YOUR OBJECTIVE:
Pull every line containing "will" out of the listing below.

DATA UNDER STUDY:
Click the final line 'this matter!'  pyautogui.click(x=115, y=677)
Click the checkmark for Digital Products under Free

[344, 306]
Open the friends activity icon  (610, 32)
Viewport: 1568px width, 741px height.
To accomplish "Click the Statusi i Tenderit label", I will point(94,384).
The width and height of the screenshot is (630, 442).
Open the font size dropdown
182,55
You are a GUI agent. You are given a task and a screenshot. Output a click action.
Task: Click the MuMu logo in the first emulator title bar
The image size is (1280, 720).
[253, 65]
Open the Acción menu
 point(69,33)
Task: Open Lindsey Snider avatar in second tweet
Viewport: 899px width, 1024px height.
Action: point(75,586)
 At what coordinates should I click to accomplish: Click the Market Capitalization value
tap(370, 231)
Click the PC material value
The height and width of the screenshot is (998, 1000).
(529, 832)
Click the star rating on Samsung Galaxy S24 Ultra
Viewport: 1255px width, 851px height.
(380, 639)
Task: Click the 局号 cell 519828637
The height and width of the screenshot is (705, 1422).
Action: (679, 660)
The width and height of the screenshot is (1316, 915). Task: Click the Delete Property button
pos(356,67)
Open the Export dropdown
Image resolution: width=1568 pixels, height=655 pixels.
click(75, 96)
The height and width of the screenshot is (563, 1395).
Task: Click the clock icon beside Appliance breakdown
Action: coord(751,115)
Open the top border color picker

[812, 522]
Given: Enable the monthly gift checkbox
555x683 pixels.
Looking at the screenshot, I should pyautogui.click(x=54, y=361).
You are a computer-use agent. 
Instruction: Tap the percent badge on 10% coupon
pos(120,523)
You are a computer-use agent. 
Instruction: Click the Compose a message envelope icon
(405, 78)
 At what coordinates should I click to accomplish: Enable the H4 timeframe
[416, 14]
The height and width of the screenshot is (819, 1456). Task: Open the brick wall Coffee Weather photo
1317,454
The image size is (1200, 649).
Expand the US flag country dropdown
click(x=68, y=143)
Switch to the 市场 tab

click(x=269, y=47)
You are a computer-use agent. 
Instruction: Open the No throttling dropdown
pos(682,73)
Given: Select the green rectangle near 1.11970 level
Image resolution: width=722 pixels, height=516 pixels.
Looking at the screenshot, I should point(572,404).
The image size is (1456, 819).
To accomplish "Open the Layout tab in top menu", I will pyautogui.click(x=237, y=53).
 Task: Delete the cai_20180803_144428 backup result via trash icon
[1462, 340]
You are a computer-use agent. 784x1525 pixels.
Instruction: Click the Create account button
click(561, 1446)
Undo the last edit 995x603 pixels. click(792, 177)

SOLUTION FOR THIS PROBLEM:
To accomplish "Click the Statusi i Tenderit label", I will point(94,384).
To accomplish "Open the Layout tab in top menu", I will pyautogui.click(x=237, y=53).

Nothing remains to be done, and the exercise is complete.